In the data below, find the line containing "Image resolution: width=1280" and the line containing "The image size is (1080, 2220).", then reproduce them and every line between, exactly. Omit pictures.

[Dataset entries]
== Segment start ==

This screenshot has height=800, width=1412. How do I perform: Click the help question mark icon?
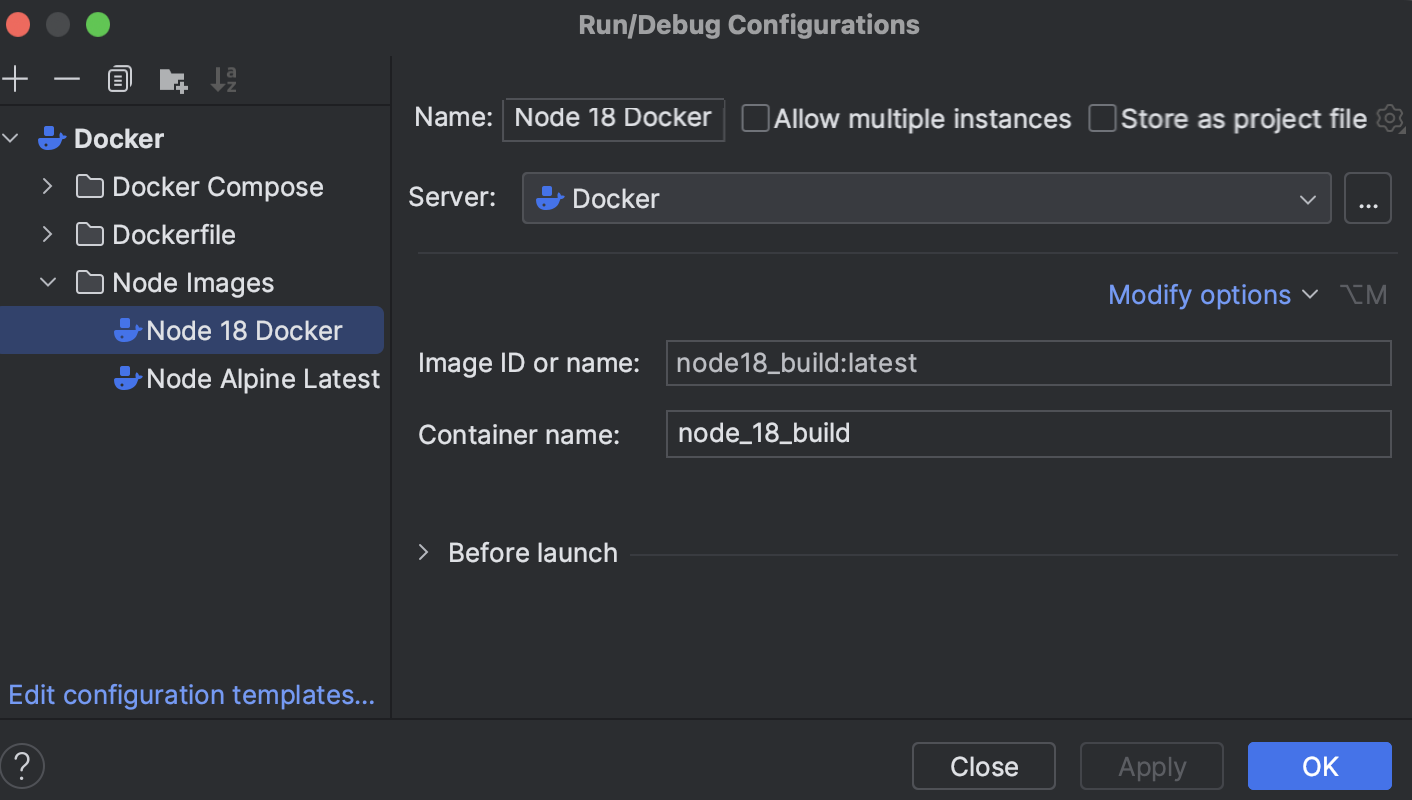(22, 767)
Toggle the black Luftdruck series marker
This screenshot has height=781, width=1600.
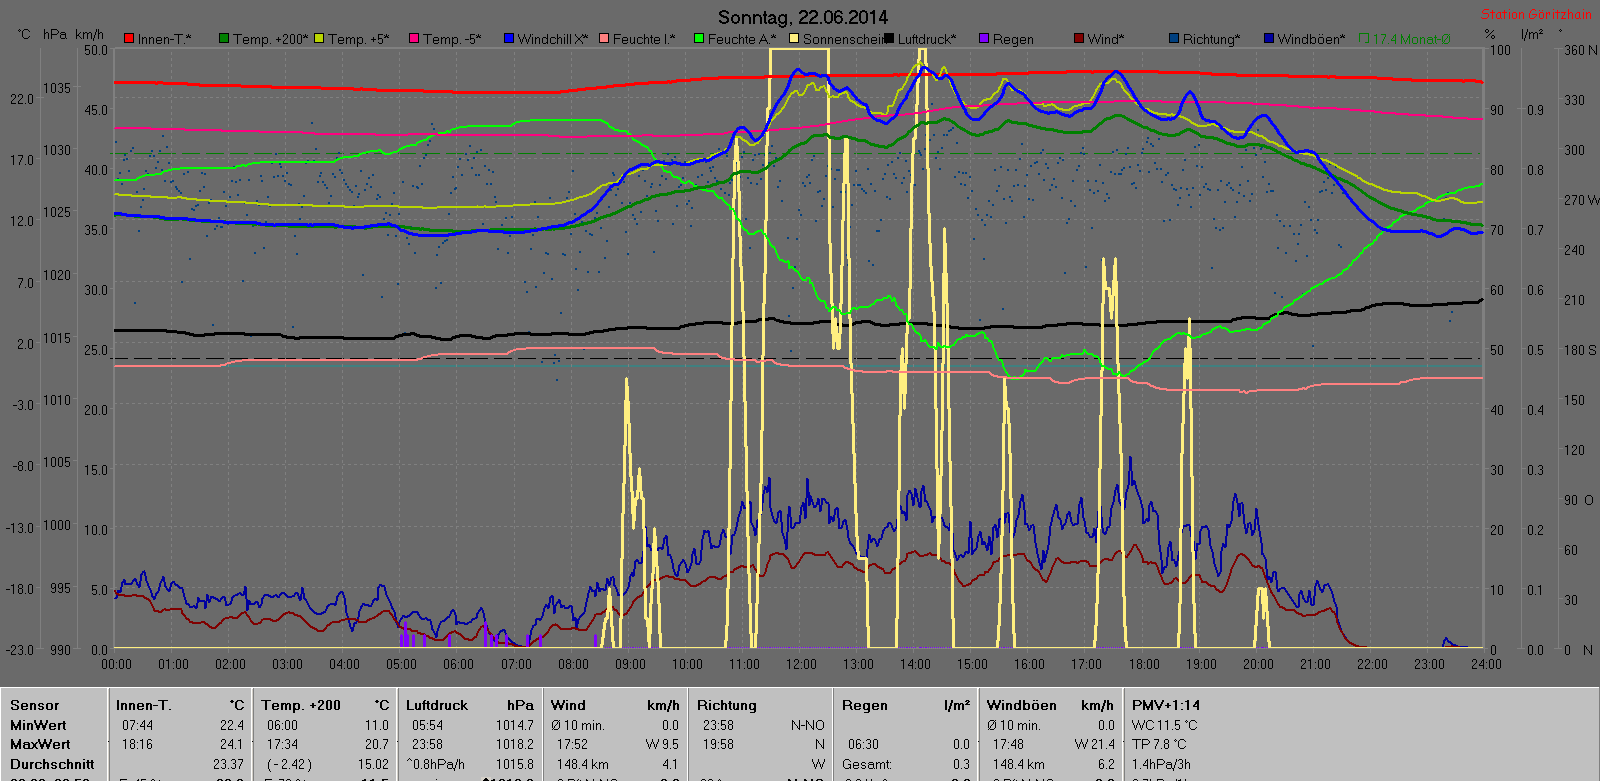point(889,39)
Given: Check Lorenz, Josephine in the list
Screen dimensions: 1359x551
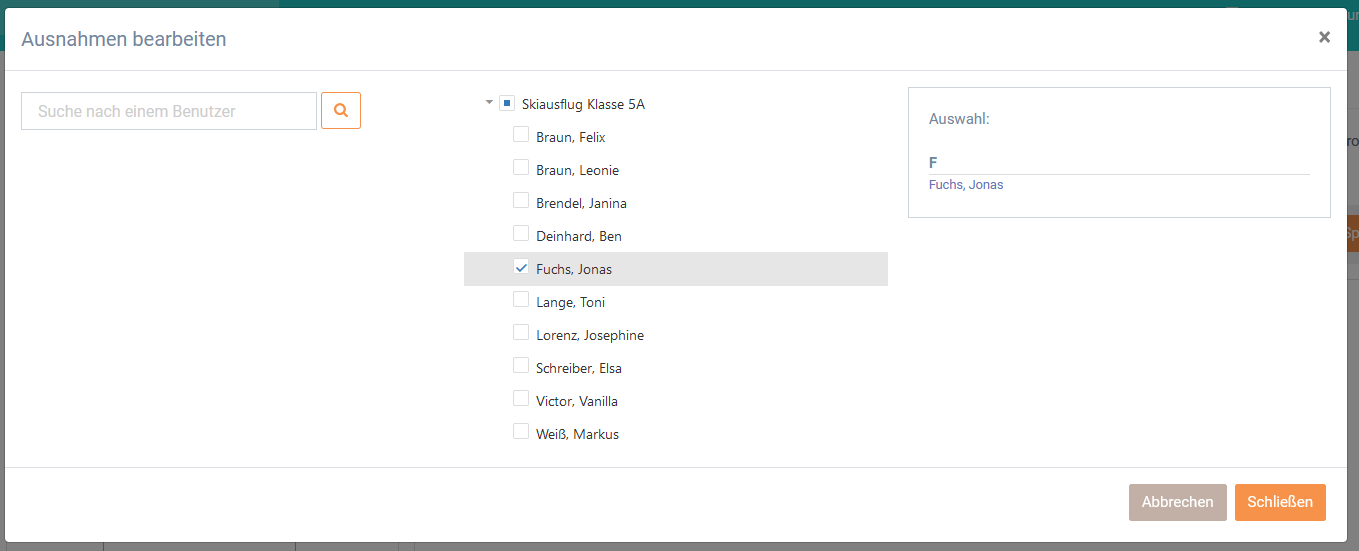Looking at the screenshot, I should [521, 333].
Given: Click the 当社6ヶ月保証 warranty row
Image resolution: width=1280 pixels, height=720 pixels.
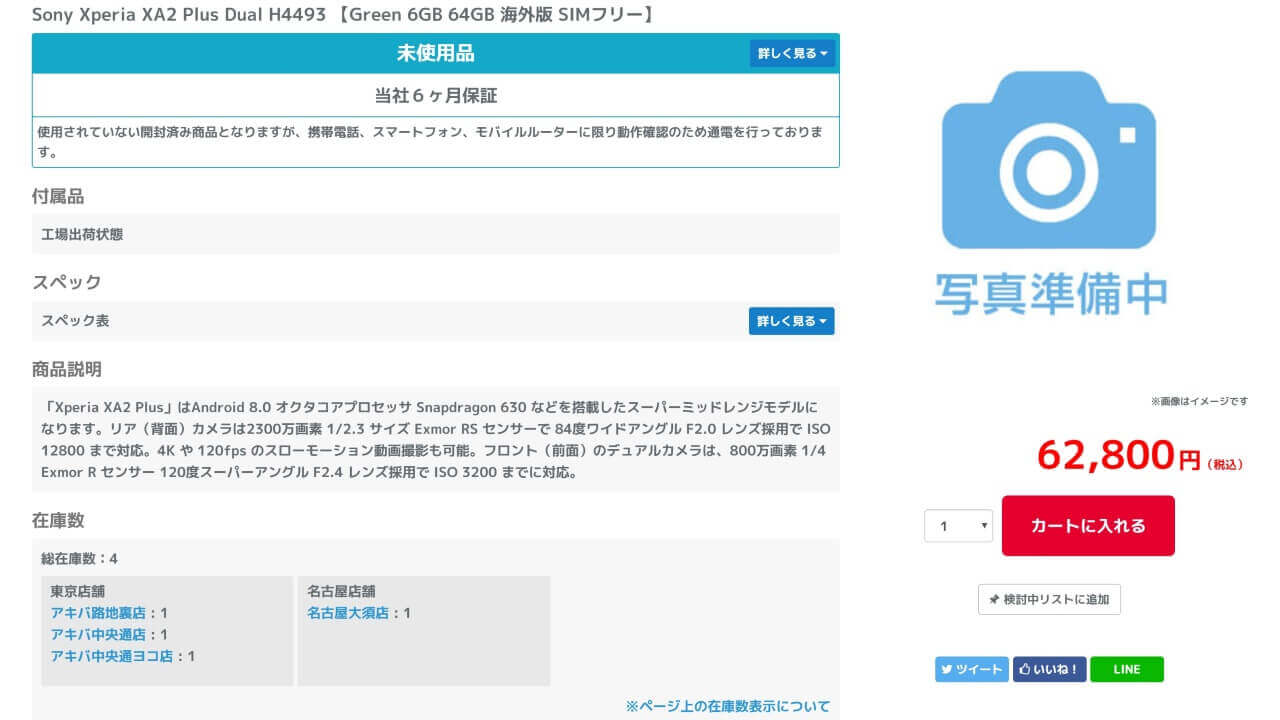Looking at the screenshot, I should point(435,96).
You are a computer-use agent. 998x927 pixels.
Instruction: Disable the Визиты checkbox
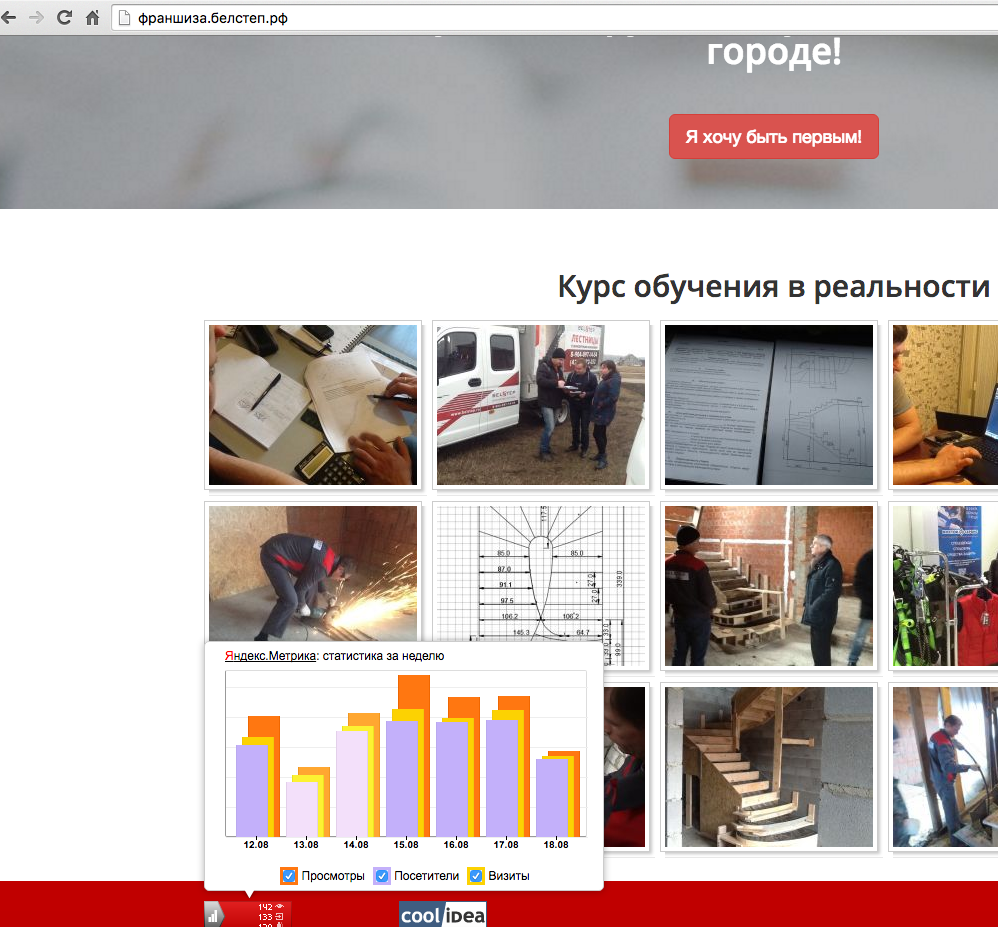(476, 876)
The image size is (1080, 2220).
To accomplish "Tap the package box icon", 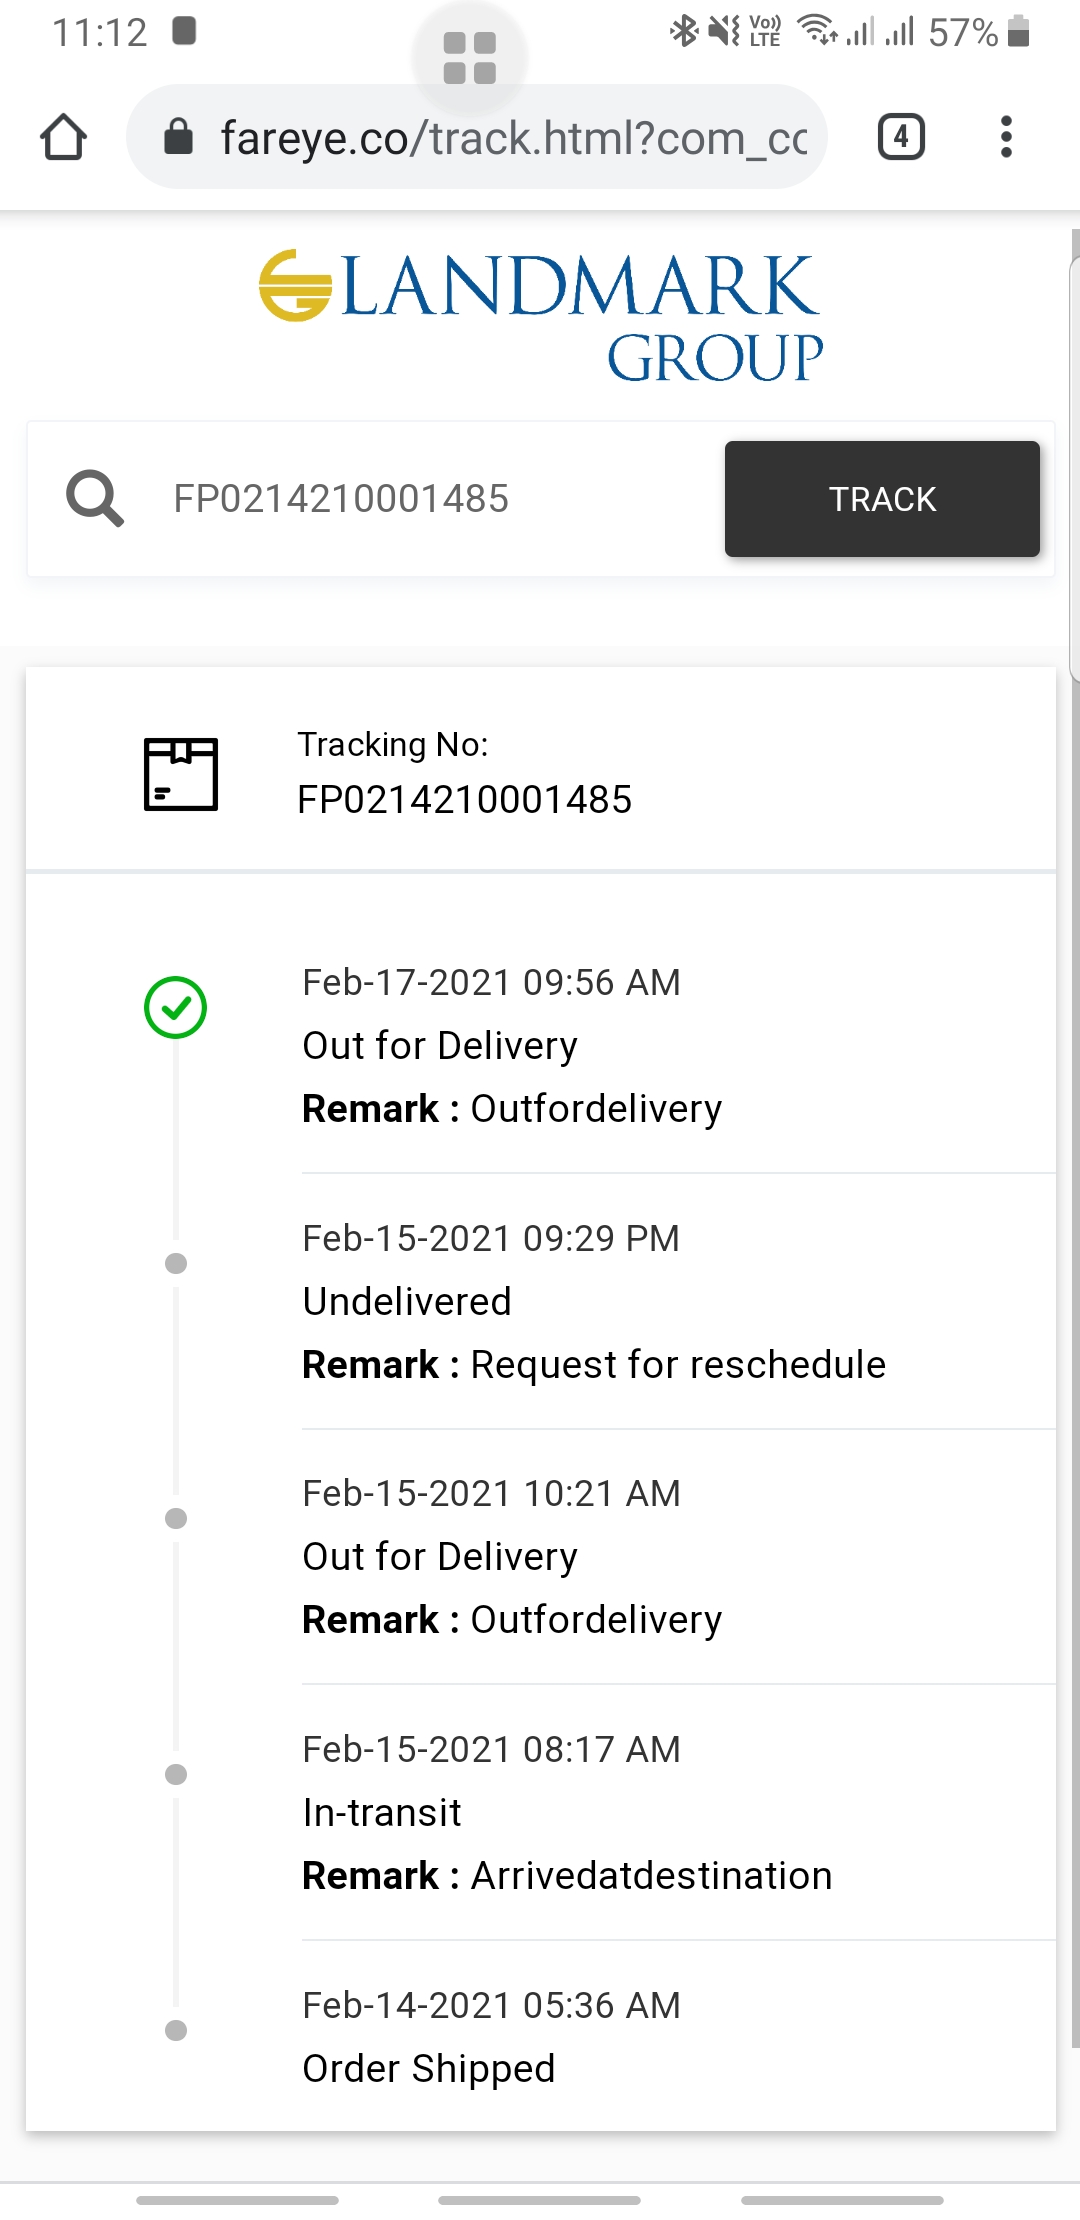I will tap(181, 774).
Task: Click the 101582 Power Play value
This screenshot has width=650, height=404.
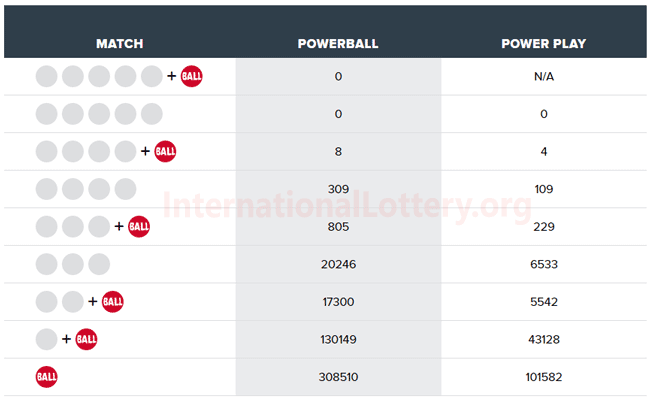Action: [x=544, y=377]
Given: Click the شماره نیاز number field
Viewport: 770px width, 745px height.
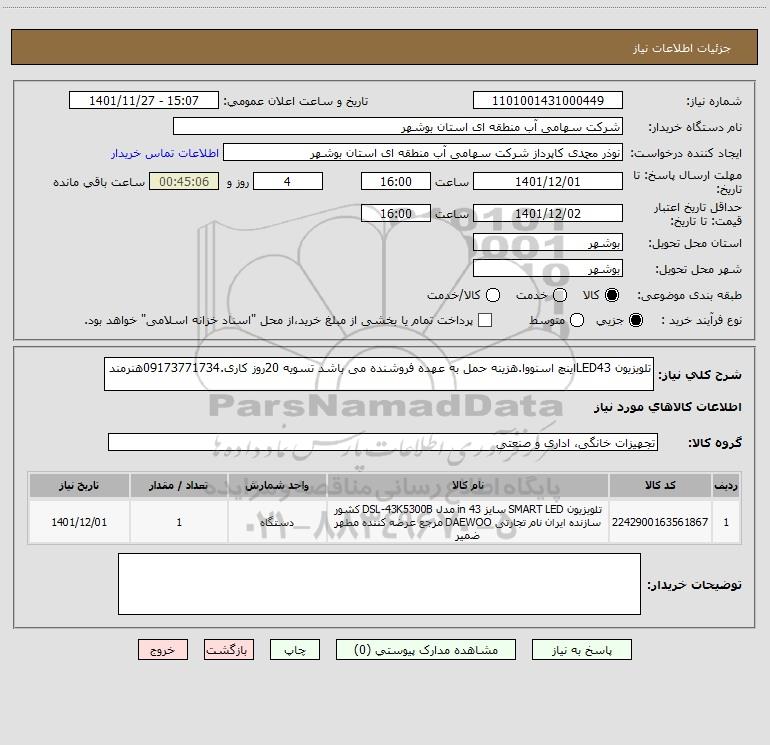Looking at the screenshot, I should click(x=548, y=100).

== Segment end ==

◆ **Reply to the task**
Image resolution: width=1280 pixels, height=720 pixels.
Looking at the screenshot, I should point(435,96).
You are a computer-use agent. 998x927 pixels.
Instruction: Disable the Визиты checkbox
(476, 876)
The image size is (1080, 2220).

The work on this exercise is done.